Con la información:
[A] En la entrevista sobre las drogas, ¿qué sustancia se nombra como ejemplo de lo que está pasando en América?
[B] Por favor, resume en dos o tres oraciones el párrafo de la entrevista sobre las drogas que empieza con «Pues no sabría decirte», conservando sus ideas principales.
[C] Continúa la entrevista sobre las drogas a partir de su última pregunta.

Fragmento para leer:
▼

P.- ¿Te molesta que se banalice el uso de las drogas?

R.- Con mi amigo Julio Valdeón hacíamos unas listas en mi blog. Yo le decía temas y él buscaba canciones. Un día le dije: «Búscame todas las canciones que sean apologías de las drogas». Bueno, había cientos, miles… Las drogas tienen un prestigio poético extraordinario. ¿Cómo es posible que España no dedique su conversación más dramática a las drogas en vez de dedicarla a la violencia de género, que es un asunto evidentemente muchísimo menor que esa epidemia? Las drogas están destruyendo las bases de tantas sociedades… Es lo que está pasando en América con el famoso Fentanilo. No hay una discusión profunda sobre esto. No hay ni siquiera una discusión sobre el sistema. La sanidad es incapaz de darle respuesta en ninguna parte del mundo. Ni en países nórdicos, ni en América, ni, por supuesto, en España, que pasa absolutamente de este asunto. Un asunto que no solamente causa infinidad de muertes, sino que además destruye vidas.

P.- ¿Por qué antes estaba más presente la discusión sobre las drogas?

R.- Pues no sabría decirte. Supongo que porque nadie tiene soluciones. Hay mucha ambigüedad respecto al tema de la legalización, y sobre todo, creo que nadie puede sacar de ello rédito político. Como siempre, veo ahí flaquezas. Los intelectuales que están para eso, para llevar estos asuntos a la primera línea de la conversación, no lo hacen. Menos aún en una conversación pública tan podrida como la española.

P.- Arcadio se desenvuelve en un ambiente poliamoroso, ¿ese ideal es posible o es un juego de juventud?

▲

Información mostrada:

▼

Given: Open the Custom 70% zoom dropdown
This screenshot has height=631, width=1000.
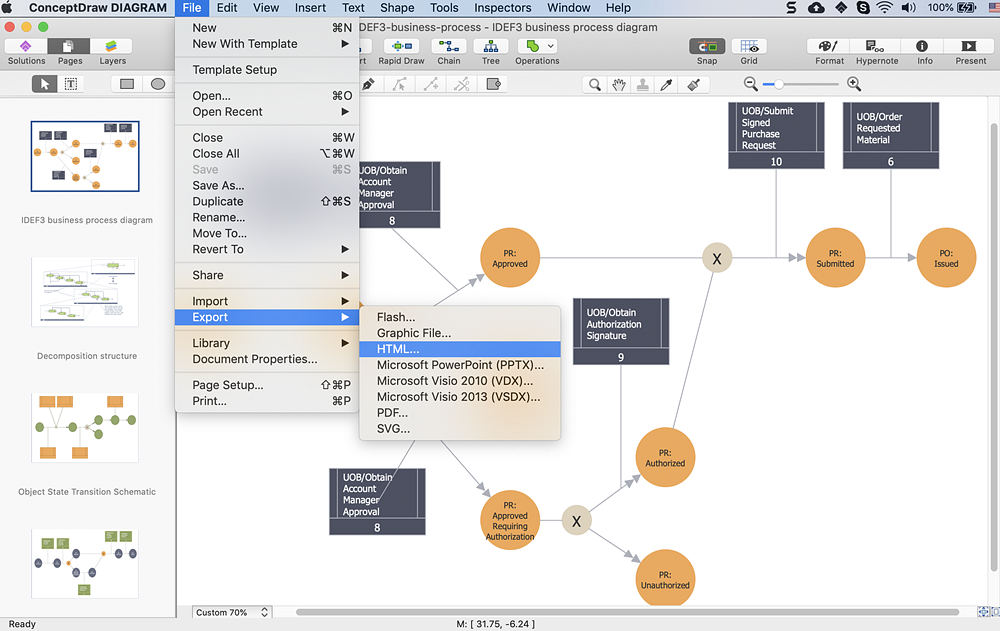Looking at the screenshot, I should pos(232,612).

▲

Respuestas:
[A] El Fentanilo.

[B] No lo sé con certeza; supongo que se debe a que nadie tiene soluciones, a la ambigüedad sobre la legalización y a que nadie puede sacar rédito político del tema. Además, los intelectuales, que deberían llevar estos asuntos a la primera línea de la conversación, no lo hacen, y menos en una conversación pública tan podrida como la española.

[C]
R.- Es absolutamente un juego de juventud. Nosotros íbamos con el ideal comunero por la parte afectivo-sexual. Éramos sentimentales. Creíamos que todo lo negativo era una construcción cultural. Vivíamos completamente en el mundo de la tabula rasa. Ignorábamos completamente cualquier mandato, porque no teníamos ni idea de que hubiera mandatos biológicos. Para decirlo claramente, no entendíamos que la biología era una regla.

Foto: Víctor Ubiña

P.- ¿Y no temes caer en la falacia naturalista, dar por hecho que la biología marca el camino correcto? 

R.- Son reglas, y las reglas a veces están para esquivarlas, pero conociéndolas. Naturalmente, la cultura doblega. Eso lo explica muy bien Pinker en uno de sus últimos libros. Se trata, evidentemente, de una lucha feroz por romperle el brazo a la naturaleza, que es salvaje, violenta, cruel, despótica. Pero eso no quiere decir que nosotros tengamos que negar la naturaleza. Todo lo contrario. Nosotros tenemos que saber lo que es la naturaleza, cuáles son efectivamente sus mandatos, sus reglas, para burlarlas en la medida que podamos. La muerte es el principal de sus despotismos. La humanidad trabaja contra ella y, a veces, con éxito.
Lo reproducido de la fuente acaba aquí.